Source data:
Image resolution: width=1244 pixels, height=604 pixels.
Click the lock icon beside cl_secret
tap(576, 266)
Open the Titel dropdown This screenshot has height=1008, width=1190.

...

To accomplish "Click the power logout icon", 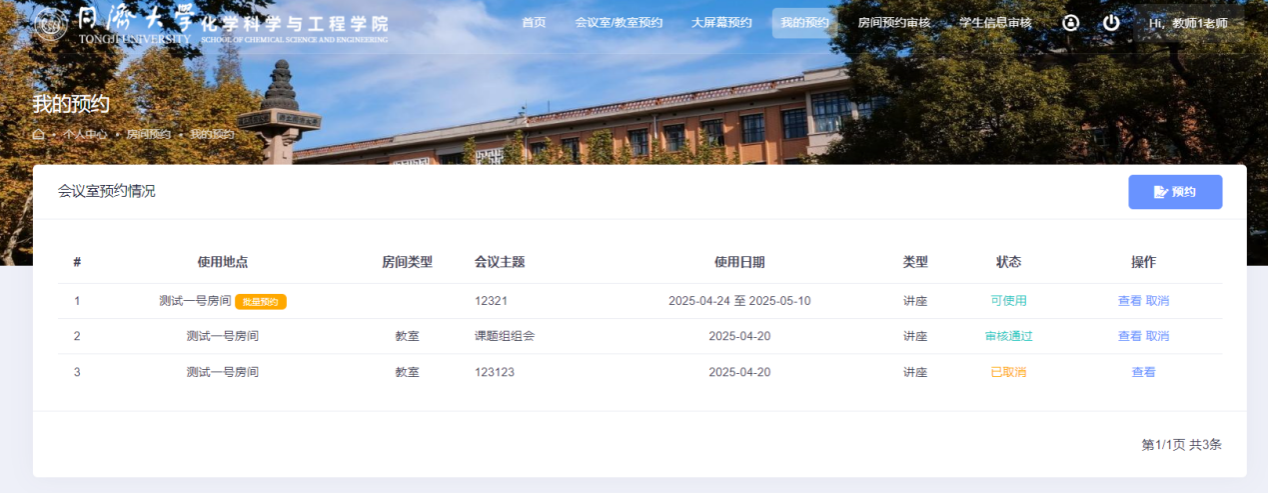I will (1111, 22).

---

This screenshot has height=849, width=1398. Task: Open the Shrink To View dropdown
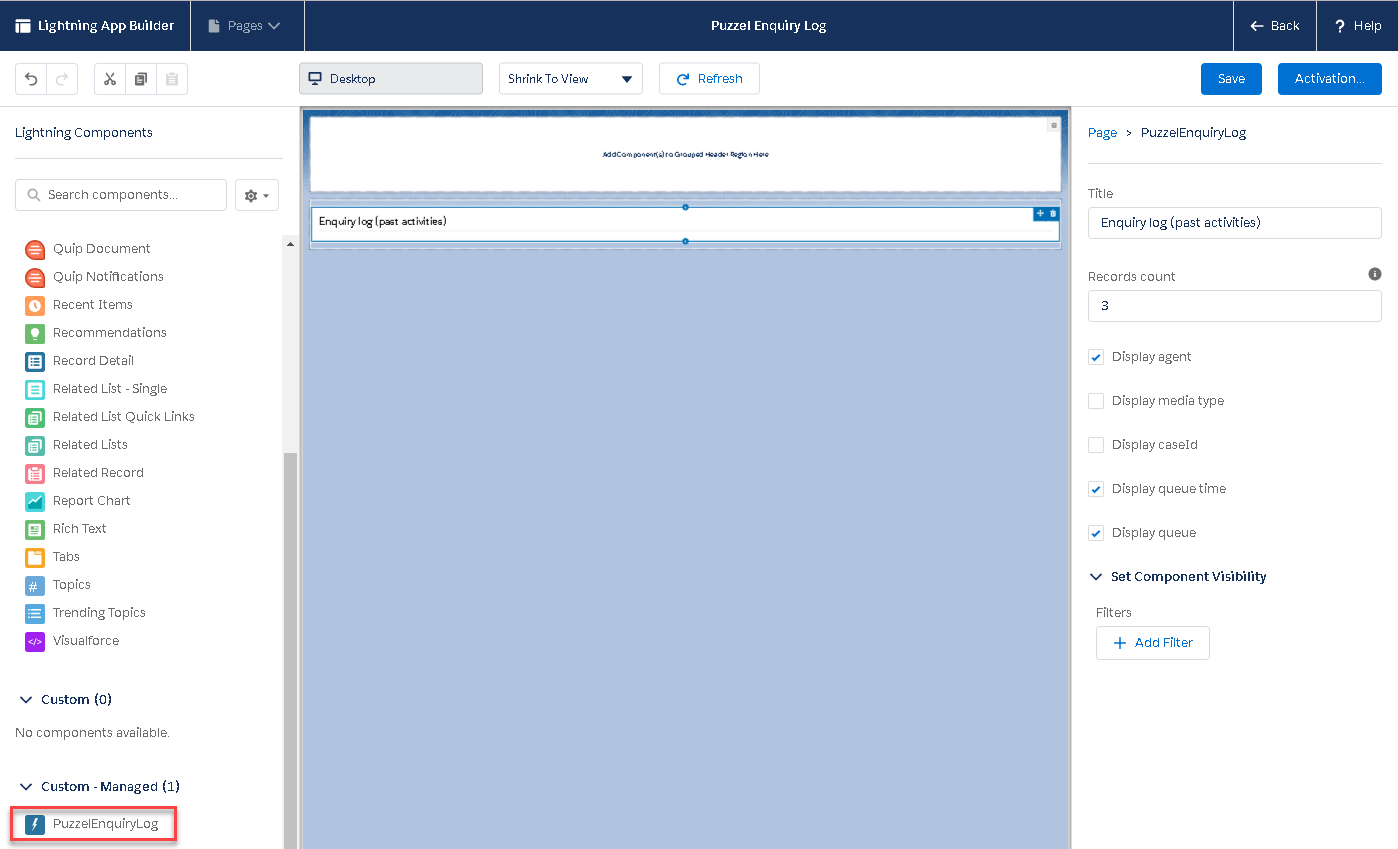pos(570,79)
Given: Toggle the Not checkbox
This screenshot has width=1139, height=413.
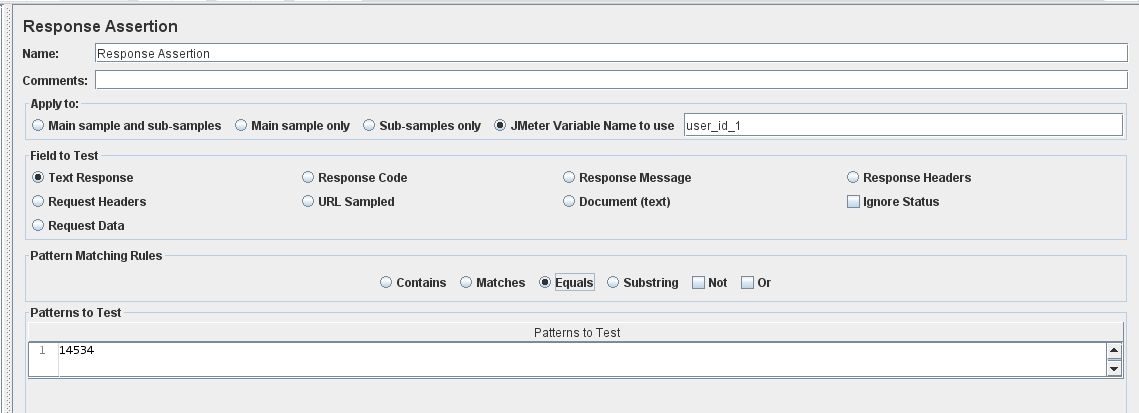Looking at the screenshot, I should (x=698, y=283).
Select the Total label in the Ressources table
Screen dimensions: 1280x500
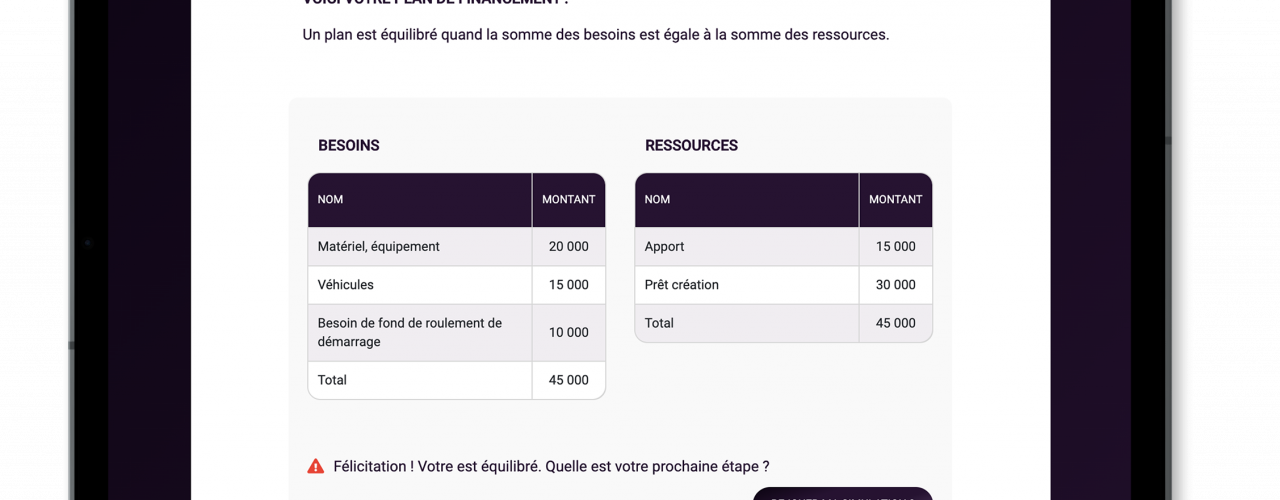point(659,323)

Exercise details: All lines above between those holding "Image resolution: width=1244" and "Open the Titel", inclusive, must be set down unchanged, and no other line may be included.

Output:
Image resolution: width=1244 pixels, height=604 pixels.
Click the lock icon beside cl_secret
tap(576, 266)
Open the Titel dropdown This screenshot has height=1008, width=1190.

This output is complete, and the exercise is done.